* begin Quoted text *

How to store your collectible comics
The collectible comic market seems to exist for two reasons: Mothers and incorrect storage.
If mothers didn’t clean out their children’s rooms when they grew up and moved out, the comic back issue market would be very different. My own great-grandmother remembered throwing out my grandfather’s original Captain America comics from the late 1940’s thru the early 1950’s. Back then, comics were considered garbage printed on cheap paper. Today those discarded Captain America comics sell for more than $2000.00 apiece. Thanks Grandma Lola.
Comics that did survive the motherly room cleanings of the 1930’s thru the 1980’s were generally piled in cardboard boxes. Forgotten and slowly decaying in damp basements and hot attics, these classic comics became more and more difficult to find in good condition.
In fact, the classic comic slaughter could be continuing in your house right now.
While working in a comic book store for more than eight years, I saw more than my share of classic comics that would have been worth ten-times more had they just been stored properly. I’m not exaggerating when I say that on a monthly basis I would see several comics that would have sold for upwards of $500.00 apiece had they not been crushed under the weight of a pile, water-damaged or gnawed on by rodents.
So how do we stop the slow death of our comic books? There are three simple steps to protecting your comics investment: Bag, board, and box.
This can be done easily and affordably by picking up a package of comic bags and comic backing boards from your local comic book store. You will want to consult your local store owner on the size of bags you will need based on the comics you wish to protect. Comic bags and boards sell in packages of 100 and are available in several different sizes. Here is a list of the most common comic book bag and board sizes from smallest to largest:
Current (fits most comics from the early 1980s to today)
Silver Age (fits most comics from the 1950s to today, including annuals and giant books)
Golden Age (fits most comics from the 1940s)
Magazine (fits most magazine sets)
I use Silver Age bags and boards on my collection because I like my comics to slide in and out of the bags with minimal resistance. This prevents spine divots and corner wear. When selecting your bags make sure that they are made of a non-reactive, non-PVC plastic such as polypropylene or polyethylene. Both bags and boards should state on their packaging that they are “100% archival” and “acid free”. These bags and boards are good for up to 10 years of storage and if stored in a controlled climate can last even longer. Replace them when the bags begin to turn yellow.

* end Quoted text *
* begin Record excerpts *

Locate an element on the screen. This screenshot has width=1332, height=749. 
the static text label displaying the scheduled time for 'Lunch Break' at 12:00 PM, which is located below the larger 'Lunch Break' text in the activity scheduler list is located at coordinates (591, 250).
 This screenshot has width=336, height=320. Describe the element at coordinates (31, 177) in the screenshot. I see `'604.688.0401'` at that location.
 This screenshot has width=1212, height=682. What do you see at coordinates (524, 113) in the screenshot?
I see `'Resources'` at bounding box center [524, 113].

* end Record excerpts *

> What is being asked
Reproduce the comic storage guide word for word, from "While working in" to "on by rodents.".

> Answer to this exercise
While working in a comic book store for more than eight years, I saw more than my share of classic comics that would have been worth ten-times more had they just been stored properly. I’m not exaggerating when I say that on a monthly basis I would see several comics that would have sold for upwards of $500.00 apiece had they not been crushed under the weight of a pile, water-damaged or gnawed on by rodents.